> [WORK REQUEST] Each entry needs to be reproduced exactly, with none left out.

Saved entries
((
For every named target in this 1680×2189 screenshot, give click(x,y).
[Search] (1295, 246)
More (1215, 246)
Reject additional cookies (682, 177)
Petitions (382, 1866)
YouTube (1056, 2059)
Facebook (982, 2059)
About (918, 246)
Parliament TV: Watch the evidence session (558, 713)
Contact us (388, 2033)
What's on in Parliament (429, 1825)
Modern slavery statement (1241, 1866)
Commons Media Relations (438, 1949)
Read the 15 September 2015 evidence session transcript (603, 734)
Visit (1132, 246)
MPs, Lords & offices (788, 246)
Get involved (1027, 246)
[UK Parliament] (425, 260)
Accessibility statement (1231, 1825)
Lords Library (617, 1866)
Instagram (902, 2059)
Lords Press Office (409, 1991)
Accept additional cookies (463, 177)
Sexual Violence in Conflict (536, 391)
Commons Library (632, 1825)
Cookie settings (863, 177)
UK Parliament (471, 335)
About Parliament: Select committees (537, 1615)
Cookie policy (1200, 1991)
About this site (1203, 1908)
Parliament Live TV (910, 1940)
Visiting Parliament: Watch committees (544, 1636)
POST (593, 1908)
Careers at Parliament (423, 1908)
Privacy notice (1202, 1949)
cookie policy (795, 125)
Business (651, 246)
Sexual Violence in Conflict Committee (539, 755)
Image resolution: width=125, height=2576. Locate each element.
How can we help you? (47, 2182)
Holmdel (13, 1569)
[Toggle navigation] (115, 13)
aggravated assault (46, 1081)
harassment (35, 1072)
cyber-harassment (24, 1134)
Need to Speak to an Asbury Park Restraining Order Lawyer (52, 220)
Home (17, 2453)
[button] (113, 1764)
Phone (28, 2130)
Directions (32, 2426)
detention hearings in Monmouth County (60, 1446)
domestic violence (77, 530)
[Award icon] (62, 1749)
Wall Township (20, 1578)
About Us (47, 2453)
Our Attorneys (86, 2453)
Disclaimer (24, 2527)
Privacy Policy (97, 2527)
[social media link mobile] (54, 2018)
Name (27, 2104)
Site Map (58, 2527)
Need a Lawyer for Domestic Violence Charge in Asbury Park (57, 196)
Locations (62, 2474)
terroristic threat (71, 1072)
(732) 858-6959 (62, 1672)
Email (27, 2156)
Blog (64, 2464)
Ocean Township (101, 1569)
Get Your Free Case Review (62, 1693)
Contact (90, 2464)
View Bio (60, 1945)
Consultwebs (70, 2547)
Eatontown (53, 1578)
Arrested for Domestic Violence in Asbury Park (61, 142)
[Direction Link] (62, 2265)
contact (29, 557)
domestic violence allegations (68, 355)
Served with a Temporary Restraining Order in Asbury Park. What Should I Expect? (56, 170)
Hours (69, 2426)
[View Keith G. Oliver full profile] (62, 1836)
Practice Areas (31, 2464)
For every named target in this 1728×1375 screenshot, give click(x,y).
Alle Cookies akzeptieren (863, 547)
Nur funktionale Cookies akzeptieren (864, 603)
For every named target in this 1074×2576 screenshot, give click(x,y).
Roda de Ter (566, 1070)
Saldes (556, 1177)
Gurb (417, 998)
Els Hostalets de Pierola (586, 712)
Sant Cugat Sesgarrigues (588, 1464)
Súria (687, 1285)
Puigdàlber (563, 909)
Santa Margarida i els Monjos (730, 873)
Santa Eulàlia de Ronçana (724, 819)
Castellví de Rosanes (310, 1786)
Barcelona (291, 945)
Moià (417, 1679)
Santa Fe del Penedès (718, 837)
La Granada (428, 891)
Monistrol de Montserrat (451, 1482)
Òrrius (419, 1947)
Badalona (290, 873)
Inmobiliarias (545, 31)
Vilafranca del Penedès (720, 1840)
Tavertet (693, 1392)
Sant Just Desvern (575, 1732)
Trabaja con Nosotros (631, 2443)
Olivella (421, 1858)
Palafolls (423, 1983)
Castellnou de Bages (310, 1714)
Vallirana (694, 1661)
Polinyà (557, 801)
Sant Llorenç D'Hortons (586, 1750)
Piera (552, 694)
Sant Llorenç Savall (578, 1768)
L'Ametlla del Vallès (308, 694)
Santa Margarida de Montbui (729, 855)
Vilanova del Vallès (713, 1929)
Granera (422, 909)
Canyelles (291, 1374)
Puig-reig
))
> [ANSWER TO THIS TASK]
For every named target in this 1680×2189 screenshot, give click(x,y).
[Search] (1295, 246)
More (1215, 246)
Reject additional cookies (682, 177)
Petitions (382, 1866)
YouTube (1056, 2059)
Facebook (982, 2059)
About (918, 246)
Parliament TV: Watch the evidence session (558, 713)
Contact us (388, 2033)
What's on in Parliament (429, 1825)
Modern slavery statement (1241, 1866)
Commons Media Relations (438, 1949)
Read the 15 September 2015 evidence session transcript (603, 734)
Visit (1132, 246)
MPs, Lords & offices (788, 246)
Get involved (1027, 246)
[UK Parliament] (425, 260)
Accessibility statement (1231, 1825)
Lords Library (617, 1866)
Instagram (902, 2059)
Lords Press Office (409, 1991)
Accept additional cookies (463, 177)
Sexual Violence in Conflict (536, 391)
Commons Library (632, 1825)
Cookie settings (863, 177)
UK Parliament (471, 335)
About Parliament: Select committees (537, 1615)
Cookie policy (1200, 1991)
About this site (1203, 1908)
Parliament Live TV (910, 1940)
Visiting Parliament: Watch committees (544, 1636)
POST (593, 1908)
Careers at Parliament (423, 1908)
Privacy notice (1202, 1949)
cookie policy (795, 125)
Business (651, 246)
Sexual Violence in Conflict Committee (539, 755)
Image resolution: width=125, height=2576. Locate each element.
How can we help you? (47, 2182)
Holmdel (13, 1569)
[Toggle navigation] (115, 13)
aggravated assault (46, 1081)
harassment (35, 1072)
cyber-harassment (24, 1134)
Need to Speak to an Asbury Park Restraining Order Lawyer (52, 220)
Home (17, 2453)
[button] (113, 1764)
Phone (28, 2130)
Directions (32, 2426)
detention hearings in Monmouth County (60, 1446)
domestic violence (77, 530)
[Award icon] (62, 1749)
Wall Township (20, 1578)
About Us (47, 2453)
Our Attorneys (86, 2453)
Disclaimer (24, 2527)
Privacy Policy (97, 2527)
[social media link mobile] (54, 2018)
Name (27, 2104)
Site Map (58, 2527)
Need a Lawyer for Domestic Violence Charge in Asbury Park (57, 196)
Locations (62, 2474)
terroristic threat (71, 1072)
(732) 858-6959 (62, 1672)
Email (27, 2156)
Blog (64, 2464)
Ocean Township (101, 1569)
Get Your Free Case Review (62, 1693)
Contact (90, 2464)
View Bio (60, 1945)
Consultwebs (70, 2547)
Eatontown (53, 1578)
Arrested for Domestic Violence in Asbury Park (61, 142)
[Direction Link] (62, 2265)
contact (29, 557)
domestic violence allegations (68, 355)
Served with a Temporary Restraining Order in Asbury Park. What Should I Expect? (56, 170)
Hours (69, 2426)
[View Keith G. Oliver full profile] (62, 1836)
Practice Areas (31, 2464)
For every named target in this 1728×1375 screenshot, give click(x,y).
Alle Cookies akzeptieren (863, 547)
Nur funktionale Cookies akzeptieren (864, 603)
For every named target in this 1074×2576 screenshot, give click(x,y).
Roda de Ter (566, 1070)
Saldes (556, 1177)
Gurb (417, 998)
Els Hostalets de Pierola (586, 712)
Sant Cugat Sesgarrigues (588, 1464)
Súria (687, 1285)
Puigdàlber (563, 909)
Santa Margarida i els Monjos (730, 873)
Santa Eulàlia de Ronçana (724, 819)
Castellví de Rosanes (310, 1786)
Barcelona (291, 945)
Moià (417, 1679)
Santa Fe del Penedès (718, 837)
La Granada (428, 891)
Monistrol de Montserrat (451, 1482)
Òrrius (419, 1947)
Badalona (290, 873)
Inmobiliarias (545, 31)
Vilafranca del Penedès (720, 1840)
Tavertet (693, 1392)
Sant Just Desvern (575, 1732)
Trabaja con Nosotros (631, 2443)
Olivella (421, 1858)
Palafolls (423, 1983)
Castellnou de Bages (310, 1714)
Vallirana (694, 1661)
Polinyà (557, 801)
Sant Llorenç D'Hortons (586, 1750)
Piera (552, 694)
Sant Llorenç Savall (578, 1768)
L'Ametlla del Vallès (308, 694)
Santa Margarida de Montbui (729, 855)
Vilanova del Vallès (713, 1929)
Granera (422, 909)
Canyelles (291, 1374)
Puig-reig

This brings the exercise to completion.